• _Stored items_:
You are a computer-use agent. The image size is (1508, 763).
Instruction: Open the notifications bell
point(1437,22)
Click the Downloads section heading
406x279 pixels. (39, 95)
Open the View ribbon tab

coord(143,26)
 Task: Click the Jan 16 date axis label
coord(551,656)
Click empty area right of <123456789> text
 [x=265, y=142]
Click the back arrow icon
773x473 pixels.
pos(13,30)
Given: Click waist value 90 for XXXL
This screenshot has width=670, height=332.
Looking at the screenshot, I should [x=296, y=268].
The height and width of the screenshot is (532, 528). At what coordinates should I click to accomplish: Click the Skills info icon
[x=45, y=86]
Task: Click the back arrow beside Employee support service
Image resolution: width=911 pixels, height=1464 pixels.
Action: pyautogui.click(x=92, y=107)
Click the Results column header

• _Assigned task_: Word for word, write out all of the entries again.

• _Worked solution_:
You are a computer-use agent. The image size is (1508, 763).
Instruction: Open the notifications bell
point(1437,22)
Click the Downloads section heading
406x279 pixels. (39, 95)
Open the View ribbon tab

coord(143,26)
 Task: Click the Jan 16 date axis label
coord(551,656)
Click empty area right of <123456789> text
 [x=265, y=142]
Click the back arrow icon
773x473 pixels.
pos(13,30)
Given: Click waist value 90 for XXXL
This screenshot has width=670, height=332.
Looking at the screenshot, I should [x=296, y=268].
The height and width of the screenshot is (532, 528). At what coordinates should I click to accomplish: Click the Skills info icon
[x=45, y=86]
Task: Click the back arrow beside Employee support service
Image resolution: width=911 pixels, height=1464 pixels.
Action: pyautogui.click(x=92, y=107)
Click the Results column header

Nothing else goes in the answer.